#### [Extracto del documento]
* * * * * * *

Independientemente de si la estrategia gubernamental consistía en intencionalmente causar una animadversión especialmente por parte del los legisladores republicanos y el movimiento del tea party o si se trató de una profunda incomprensión de la forma en que ha evolucionado ese país en los últimos años, el hecho tangible es que, a varios meses de aquel momento, la estrategia que se adoptó entonces fue errada. Lo que interesa a México es tener una relación con el gobierno y sociedad estadounidenses para poder resolver los complejos problemas que se derivan de la vecindad. Nada se logra alienando a los votantes o a los políticos en ascenso.
El movimiento del «tea party» comenzó a despegar a principios de este año, justo cuando la visita del presidente Calderón. Sus discursos le dieron instrumentos electorales a muchos de los candidatos: en un impactante número de anuncios, videos en YouTube y discursos de las campañas, se emplearon las palabras, imágenes y hasta la voz del presidente mexicano como medio para golpear a sus rivales y, de paso, al presidente Obama. Como dice un analista, los demócratas en el congreso le dieron una ovación, pero a nivel del estadounidense común y corriente las palabras del presidente mexicano sonaron a predicador frío, ingrato e hipócrita que estaba regañando a su congregación. En otras palabras, justificadamente o no, hizo enojar a los americanos.
Como diría mi maestro, es tiempo de lidiar con las consecuencias. Cualquiera que haya sido el objetivo que se perseguía con aquella visita, las consecuencias ya han sido extraordinariamente costosas y podrían serlo aún más, sobre todo porque han afianzado la noción de que México es un tema de política interior en aquel país, lo que lleva a justificar que nuestros connacionales son causantes de muchos de los males que los aquejan.

* * * * * * *

#### [Entradas del conjunto de datos]
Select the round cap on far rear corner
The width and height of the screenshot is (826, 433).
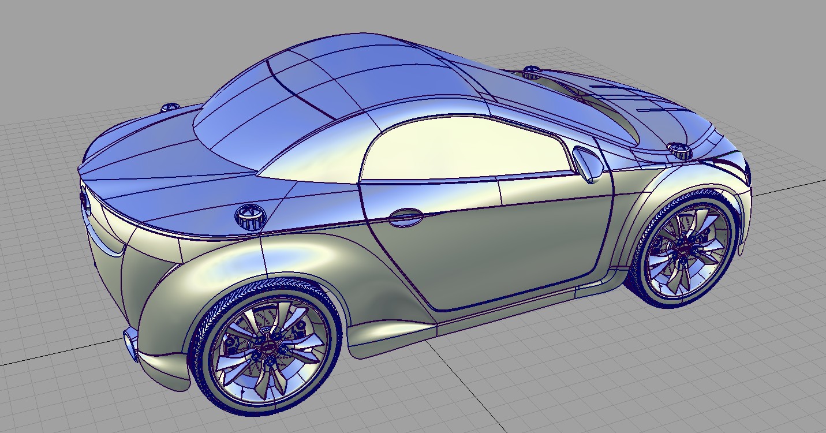point(170,107)
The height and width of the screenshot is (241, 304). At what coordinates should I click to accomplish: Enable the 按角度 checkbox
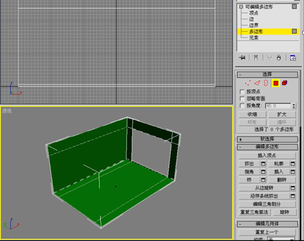tap(242, 106)
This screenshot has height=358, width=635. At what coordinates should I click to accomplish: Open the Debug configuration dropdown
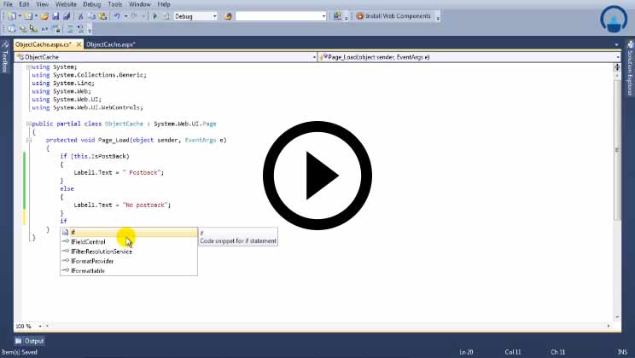coord(213,16)
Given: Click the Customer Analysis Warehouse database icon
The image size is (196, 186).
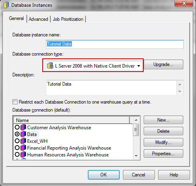Looking at the screenshot, I should click(23, 127).
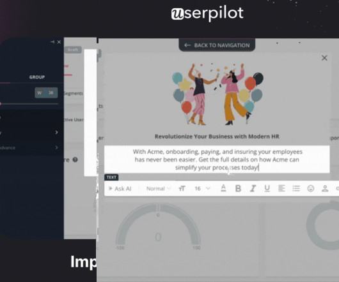Open text alignment options icon
The image size is (339, 282).
pos(281,189)
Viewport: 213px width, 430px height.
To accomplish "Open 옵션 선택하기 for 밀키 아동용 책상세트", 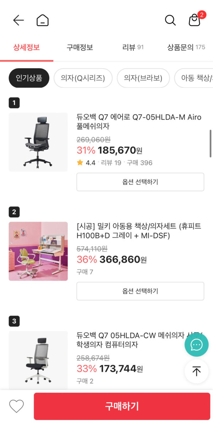I will [140, 291].
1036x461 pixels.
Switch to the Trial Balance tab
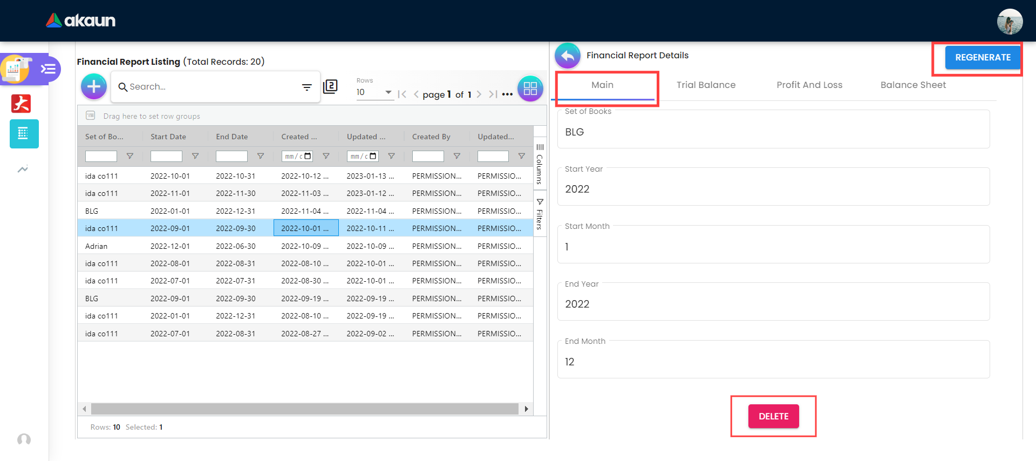coord(706,85)
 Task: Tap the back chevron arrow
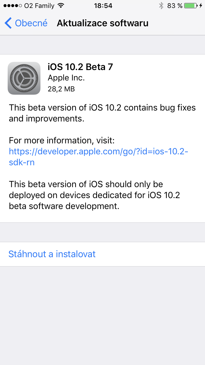[8, 23]
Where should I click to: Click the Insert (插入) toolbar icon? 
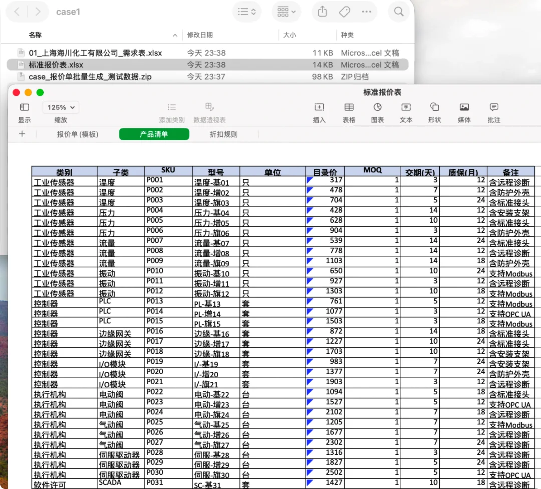coord(319,108)
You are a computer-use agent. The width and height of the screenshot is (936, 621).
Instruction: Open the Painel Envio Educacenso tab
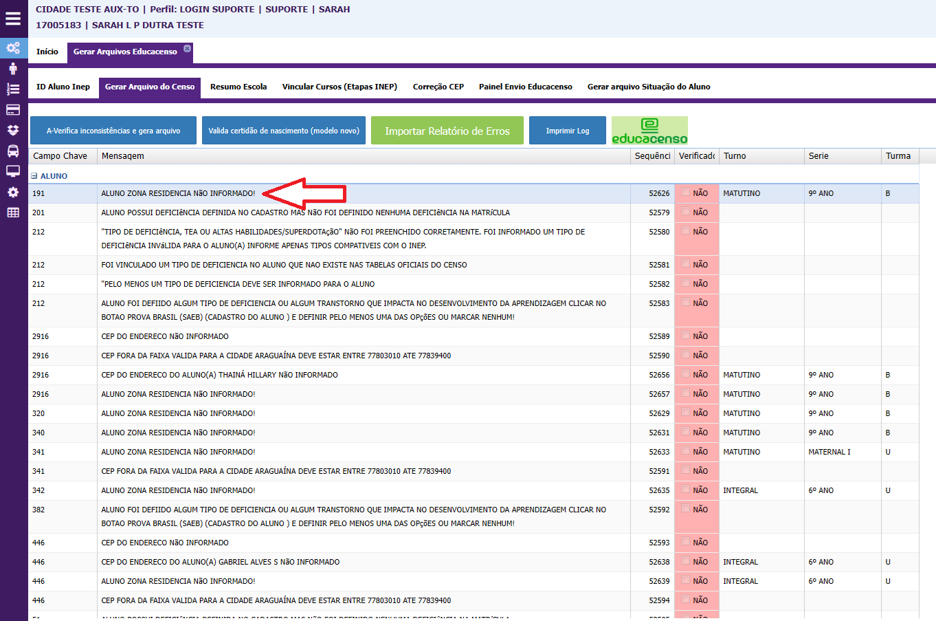click(x=525, y=87)
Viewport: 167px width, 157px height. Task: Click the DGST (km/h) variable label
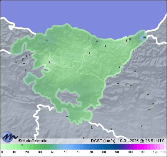coord(103,141)
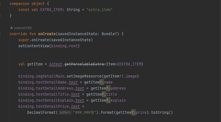The image size is (221, 122).
Task: Collapse the companion object block fold marker
Action: (0, 4)
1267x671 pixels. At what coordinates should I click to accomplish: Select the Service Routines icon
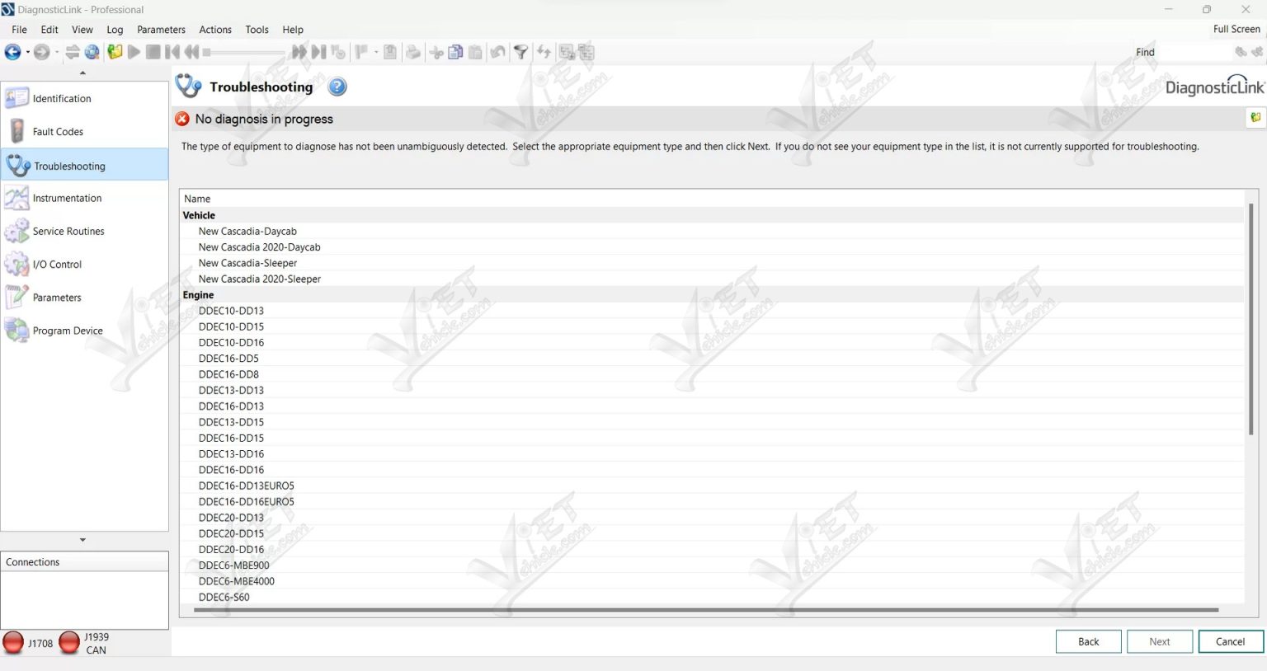tap(16, 230)
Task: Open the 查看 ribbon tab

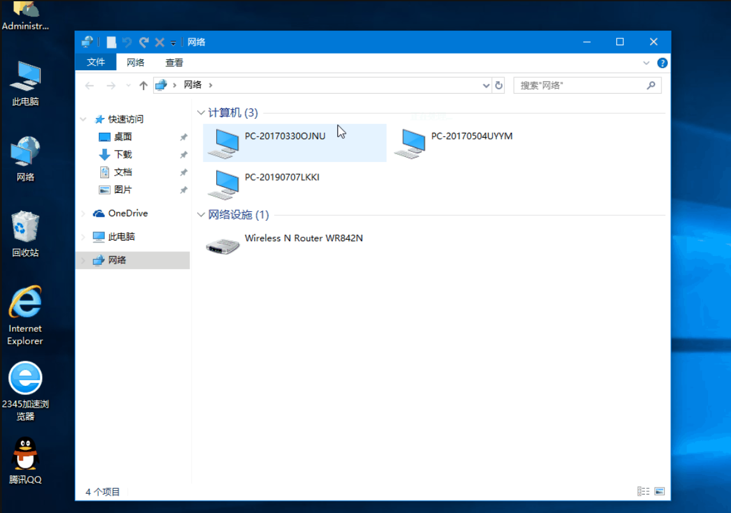Action: tap(174, 62)
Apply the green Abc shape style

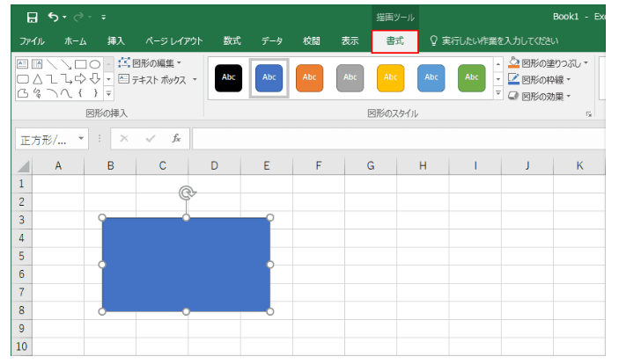tap(471, 77)
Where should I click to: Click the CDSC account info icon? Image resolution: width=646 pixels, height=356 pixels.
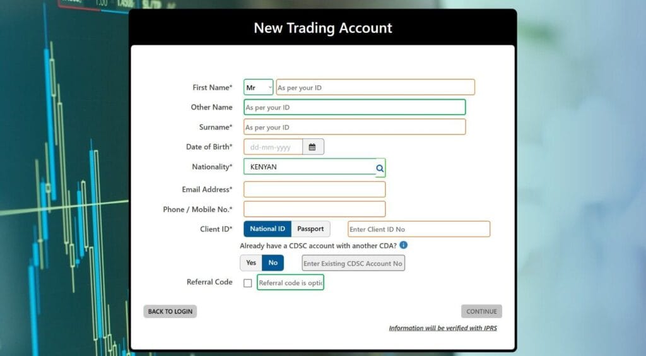404,245
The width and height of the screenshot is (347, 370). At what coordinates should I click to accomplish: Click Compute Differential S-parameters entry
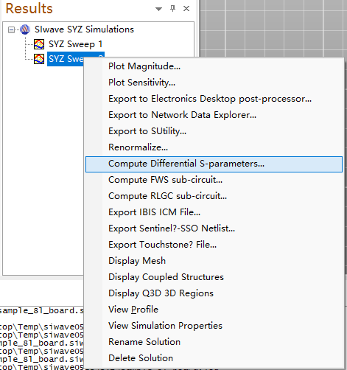tap(214, 164)
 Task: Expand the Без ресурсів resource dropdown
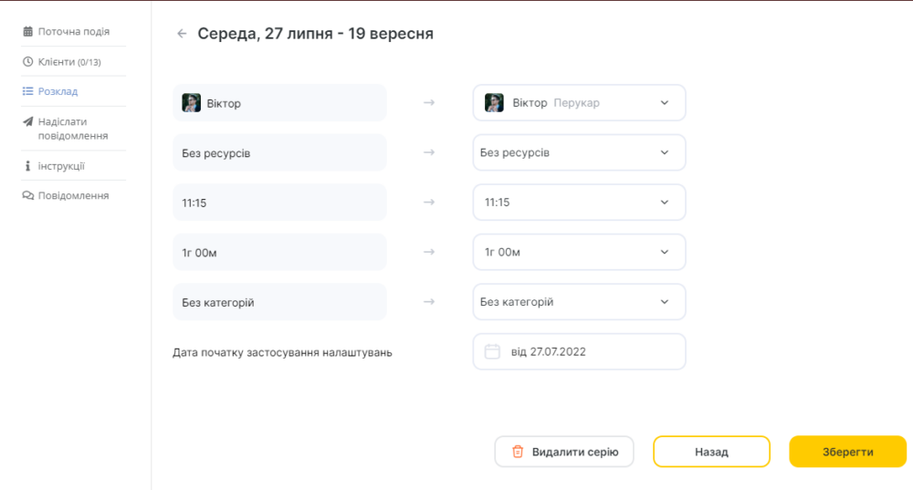[579, 152]
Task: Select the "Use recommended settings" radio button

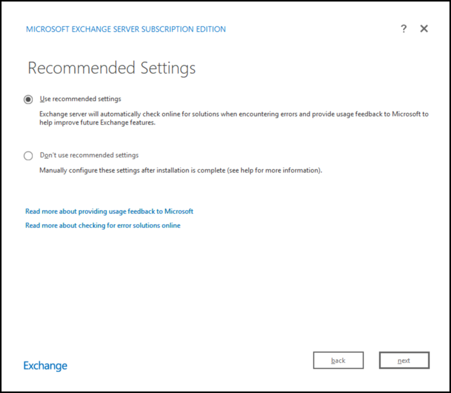Action: click(x=28, y=100)
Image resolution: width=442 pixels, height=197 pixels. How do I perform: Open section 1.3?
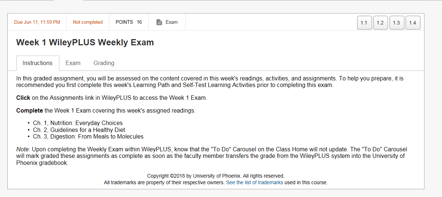click(396, 23)
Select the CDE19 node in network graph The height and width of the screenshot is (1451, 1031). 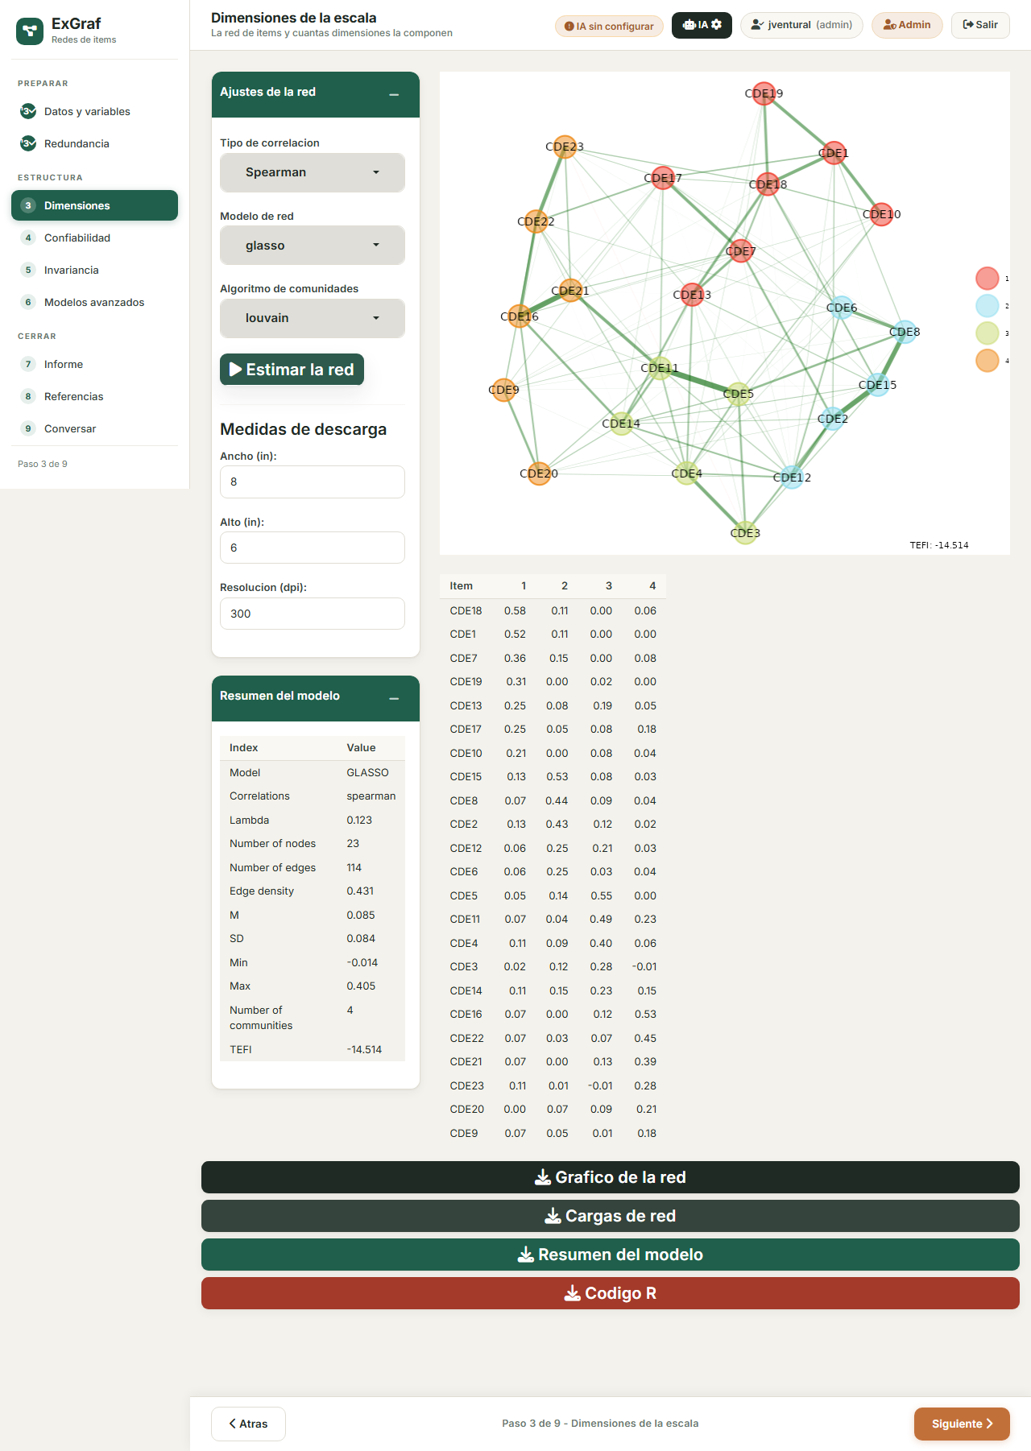tap(764, 93)
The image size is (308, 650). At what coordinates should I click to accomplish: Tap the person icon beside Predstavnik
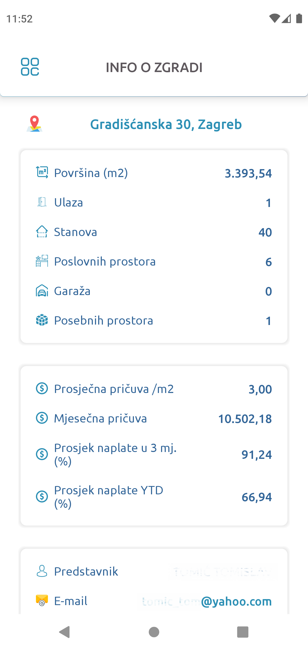[42, 571]
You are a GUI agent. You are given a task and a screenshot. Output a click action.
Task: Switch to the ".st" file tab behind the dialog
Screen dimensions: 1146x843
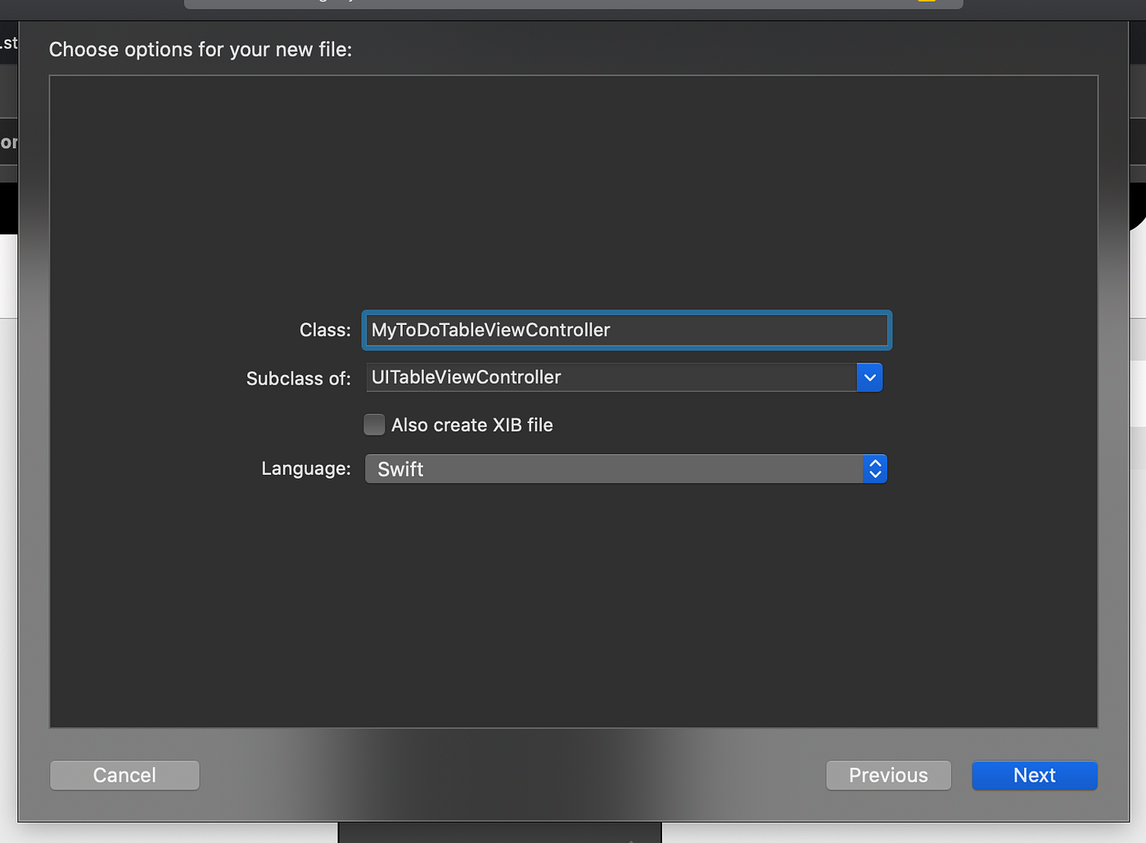8,43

* * * * * * *

#### [Consigna A]
Según el extracto del documento, ¿en qué momento comenzó a despegar el movimiento del «tea party»?
#### [Consigna B]
Enumera todos los medios que, según el extracto del documento, usaron los candidatos para emplear las palabras, imágenes y voz del presidente mexicano.

#### [Tu solución A]
A principios de este año, justo cuando la visita del presidente Calderón.

#### [Tu solución B]
Anuncios, videos en YouTube y discursos de las campañas.